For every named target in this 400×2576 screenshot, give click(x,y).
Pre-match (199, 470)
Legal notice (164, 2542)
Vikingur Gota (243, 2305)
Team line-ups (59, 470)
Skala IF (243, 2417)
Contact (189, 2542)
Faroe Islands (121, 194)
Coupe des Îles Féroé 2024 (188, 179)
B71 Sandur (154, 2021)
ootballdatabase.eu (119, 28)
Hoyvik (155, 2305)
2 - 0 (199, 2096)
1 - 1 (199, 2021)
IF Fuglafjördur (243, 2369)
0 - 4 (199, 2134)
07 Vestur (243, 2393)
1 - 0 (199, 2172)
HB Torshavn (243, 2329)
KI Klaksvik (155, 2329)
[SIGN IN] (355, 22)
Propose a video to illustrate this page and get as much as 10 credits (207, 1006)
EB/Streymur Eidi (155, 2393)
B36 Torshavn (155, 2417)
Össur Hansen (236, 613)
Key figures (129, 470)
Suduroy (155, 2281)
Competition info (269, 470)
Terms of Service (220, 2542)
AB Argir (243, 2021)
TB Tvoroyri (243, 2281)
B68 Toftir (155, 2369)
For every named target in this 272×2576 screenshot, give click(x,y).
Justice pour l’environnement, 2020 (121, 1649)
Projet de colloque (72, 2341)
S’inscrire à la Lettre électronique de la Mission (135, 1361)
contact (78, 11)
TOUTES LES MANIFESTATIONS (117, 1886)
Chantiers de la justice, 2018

★ ★ ★ ★

_Your goal_
When the line with "Team line-ups (59, 470)" is reached in the data above, start copying there, and copy each line exactly until the line with "[SIGN IN] (355, 22)" has been copied; copy nothing else.

_Response to this task_
Team line-ups (59, 470)
Skala IF (243, 2417)
Contact (189, 2542)
Faroe Islands (121, 194)
Coupe des Îles Féroé 2024 (188, 179)
B71 Sandur (154, 2021)
ootballdatabase.eu (119, 28)
Hoyvik (155, 2305)
2 - 0 (199, 2096)
1 - 1 (199, 2021)
IF Fuglafjördur (243, 2369)
0 - 4 (199, 2134)
07 Vestur (243, 2393)
1 - 0 (199, 2172)
HB Torshavn (243, 2329)
KI Klaksvik (155, 2329)
[SIGN IN] (355, 22)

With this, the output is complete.